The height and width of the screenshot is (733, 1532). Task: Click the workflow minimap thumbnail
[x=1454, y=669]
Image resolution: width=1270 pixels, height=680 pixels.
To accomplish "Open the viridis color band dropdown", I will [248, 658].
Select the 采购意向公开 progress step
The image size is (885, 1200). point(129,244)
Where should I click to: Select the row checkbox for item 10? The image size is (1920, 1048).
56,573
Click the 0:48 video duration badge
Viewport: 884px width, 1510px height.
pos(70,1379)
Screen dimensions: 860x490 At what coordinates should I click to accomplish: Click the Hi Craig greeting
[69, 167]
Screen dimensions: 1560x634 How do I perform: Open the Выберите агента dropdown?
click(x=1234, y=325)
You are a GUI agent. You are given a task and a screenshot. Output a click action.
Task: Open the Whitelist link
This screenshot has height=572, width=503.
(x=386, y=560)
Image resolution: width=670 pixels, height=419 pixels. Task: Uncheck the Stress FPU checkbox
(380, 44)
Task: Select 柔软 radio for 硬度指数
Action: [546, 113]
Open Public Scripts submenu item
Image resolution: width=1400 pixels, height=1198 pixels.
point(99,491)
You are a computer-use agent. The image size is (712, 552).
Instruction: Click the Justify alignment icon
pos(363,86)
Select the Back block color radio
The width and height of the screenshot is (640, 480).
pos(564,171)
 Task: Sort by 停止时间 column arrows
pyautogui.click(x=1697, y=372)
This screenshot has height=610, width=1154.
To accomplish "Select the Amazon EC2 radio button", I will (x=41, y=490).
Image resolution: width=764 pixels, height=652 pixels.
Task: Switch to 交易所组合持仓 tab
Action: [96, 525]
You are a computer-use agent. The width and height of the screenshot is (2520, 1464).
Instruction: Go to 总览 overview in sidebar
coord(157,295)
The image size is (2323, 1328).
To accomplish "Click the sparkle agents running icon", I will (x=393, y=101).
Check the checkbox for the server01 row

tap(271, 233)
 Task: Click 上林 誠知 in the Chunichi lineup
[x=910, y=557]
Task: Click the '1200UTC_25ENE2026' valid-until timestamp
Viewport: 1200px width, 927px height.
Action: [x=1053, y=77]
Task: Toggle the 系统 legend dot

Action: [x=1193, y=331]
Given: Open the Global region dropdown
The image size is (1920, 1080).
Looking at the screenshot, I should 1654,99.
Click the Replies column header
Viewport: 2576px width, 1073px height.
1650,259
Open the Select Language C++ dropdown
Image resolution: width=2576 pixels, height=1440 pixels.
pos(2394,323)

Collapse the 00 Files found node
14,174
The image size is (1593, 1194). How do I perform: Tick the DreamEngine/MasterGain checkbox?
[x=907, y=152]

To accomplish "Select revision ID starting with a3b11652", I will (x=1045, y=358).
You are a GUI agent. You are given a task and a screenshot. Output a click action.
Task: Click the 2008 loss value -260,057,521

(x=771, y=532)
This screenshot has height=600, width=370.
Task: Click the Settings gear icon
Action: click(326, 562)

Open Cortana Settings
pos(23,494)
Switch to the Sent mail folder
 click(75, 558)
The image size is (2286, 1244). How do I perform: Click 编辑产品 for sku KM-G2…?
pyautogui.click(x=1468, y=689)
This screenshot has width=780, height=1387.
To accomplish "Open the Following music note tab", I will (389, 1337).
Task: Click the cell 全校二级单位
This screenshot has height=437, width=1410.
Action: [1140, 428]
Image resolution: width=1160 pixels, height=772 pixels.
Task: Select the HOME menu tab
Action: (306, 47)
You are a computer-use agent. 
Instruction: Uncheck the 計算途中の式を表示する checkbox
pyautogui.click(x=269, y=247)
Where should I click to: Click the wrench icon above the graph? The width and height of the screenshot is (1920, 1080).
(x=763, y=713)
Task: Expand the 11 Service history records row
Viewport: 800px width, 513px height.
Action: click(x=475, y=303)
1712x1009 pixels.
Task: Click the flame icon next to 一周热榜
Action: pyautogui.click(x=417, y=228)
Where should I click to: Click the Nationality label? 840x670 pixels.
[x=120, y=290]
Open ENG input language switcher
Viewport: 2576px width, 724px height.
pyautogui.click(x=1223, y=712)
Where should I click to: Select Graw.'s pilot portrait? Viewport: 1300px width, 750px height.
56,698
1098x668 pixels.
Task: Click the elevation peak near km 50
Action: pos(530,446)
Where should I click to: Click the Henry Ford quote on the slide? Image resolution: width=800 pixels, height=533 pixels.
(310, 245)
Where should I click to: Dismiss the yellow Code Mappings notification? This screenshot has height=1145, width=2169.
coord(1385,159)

.....

§ Set exercise: Reproduce all of the lines above word for word, in the same order.

§ Exercise response:
The height and width of the screenshot is (733, 1532). Task: Click the workflow minimap thumbnail
[x=1454, y=669]
Image resolution: width=1270 pixels, height=680 pixels.
To accomplish "Open the viridis color band dropdown", I will [248, 658].
Select the 采购意向公开 progress step
The image size is (885, 1200). point(129,244)
Where should I click to: Select the row checkbox for item 10? The image size is (1920, 1048).
56,573
Click the 0:48 video duration badge
Viewport: 884px width, 1510px height.
pos(70,1379)
Screen dimensions: 860x490 At what coordinates should I click to accomplish: Click the Hi Craig greeting
[69, 167]
Screen dimensions: 1560x634 How do I perform: Open the Выберите агента dropdown?
click(x=1234, y=325)
You are a GUI agent. You are given a task and a screenshot. Output a click action.
Task: Open the Whitelist link
This screenshot has height=572, width=503.
(x=386, y=560)
Image resolution: width=670 pixels, height=419 pixels. Task: Uncheck the Stress FPU checkbox
(380, 44)
Task: Select 柔软 radio for 硬度指数
Action: [546, 113]
Open Public Scripts submenu item
Image resolution: width=1400 pixels, height=1198 pixels.
point(99,491)
You are a computer-use agent. The image size is (712, 552).
Instruction: Click the Justify alignment icon
pos(363,86)
Select the Back block color radio
The width and height of the screenshot is (640, 480).
pos(564,171)
 Task: Sort by 停止时间 column arrows
pyautogui.click(x=1697, y=372)
This screenshot has height=610, width=1154.
To accomplish "Select the Amazon EC2 radio button", I will (x=41, y=490).
Image resolution: width=764 pixels, height=652 pixels.
Task: Switch to 交易所组合持仓 tab
Action: [96, 525]
You are a computer-use agent. The width and height of the screenshot is (2520, 1464).
Instruction: Go to 总览 overview in sidebar
coord(157,295)
The image size is (2323, 1328).
To accomplish "Click the sparkle agents running icon", I will (x=393, y=101).
Check the checkbox for the server01 row

tap(271, 233)
 Task: Click 上林 誠知 in the Chunichi lineup
[x=910, y=557]
Task: Click the '1200UTC_25ENE2026' valid-until timestamp
Viewport: 1200px width, 927px height.
Action: [x=1053, y=77]
Task: Toggle the 系统 legend dot

Action: [x=1193, y=331]
Given: Open the Global region dropdown
The image size is (1920, 1080).
Looking at the screenshot, I should 1654,99.
Click the Replies column header
Viewport: 2576px width, 1073px height.
1650,259
Open the Select Language C++ dropdown
Image resolution: width=2576 pixels, height=1440 pixels.
pos(2394,323)

Collapse the 00 Files found node
14,174
The image size is (1593, 1194). How do I perform: Tick the DreamEngine/MasterGain checkbox?
[x=907, y=152]

To accomplish "Select revision ID starting with a3b11652", I will (x=1045, y=358).
You are a GUI agent. You are given a task and a screenshot. Output a click action.
Task: Click the 2008 loss value -260,057,521

(x=771, y=532)
This screenshot has height=600, width=370.
Task: Click the Settings gear icon
Action: click(326, 562)

Open Cortana Settings
pos(23,494)
Switch to the Sent mail folder
 click(75, 558)
The image size is (2286, 1244). How do I perform: Click 编辑产品 for sku KM-G2…?
pyautogui.click(x=1468, y=689)
This screenshot has width=780, height=1387.
To accomplish "Open the Following music note tab", I will (389, 1337).
Task: Click the cell 全校二级单位
This screenshot has height=437, width=1410.
Action: [1140, 428]
Image resolution: width=1160 pixels, height=772 pixels.
Task: Select the HOME menu tab
Action: (306, 47)
You are a computer-use agent. 
Instruction: Uncheck the 計算途中の式を表示する checkbox
pyautogui.click(x=269, y=247)
Where should I click to: Click the wrench icon above the graph? The width and height of the screenshot is (1920, 1080).
(x=763, y=713)
Task: Expand the 11 Service history records row
Viewport: 800px width, 513px height.
Action: click(x=475, y=303)
1712x1009 pixels.
Task: Click the flame icon next to 一周热榜
Action: pyautogui.click(x=417, y=228)
Where should I click to: Click the Nationality label? 840x670 pixels.
[x=120, y=290]
Open ENG input language switcher
Viewport: 2576px width, 724px height.
pyautogui.click(x=1223, y=712)
Where should I click to: Select Graw.'s pilot portrait? Viewport: 1300px width, 750px height.
56,698
1098x668 pixels.
Task: Click the elevation peak near km 50
Action: pos(530,446)
Where should I click to: Click the Henry Ford quote on the slide? Image resolution: width=800 pixels, height=533 pixels.
(310, 245)
Where should I click to: Dismiss the yellow Code Mappings notification? This screenshot has height=1145, width=2169.
coord(1385,159)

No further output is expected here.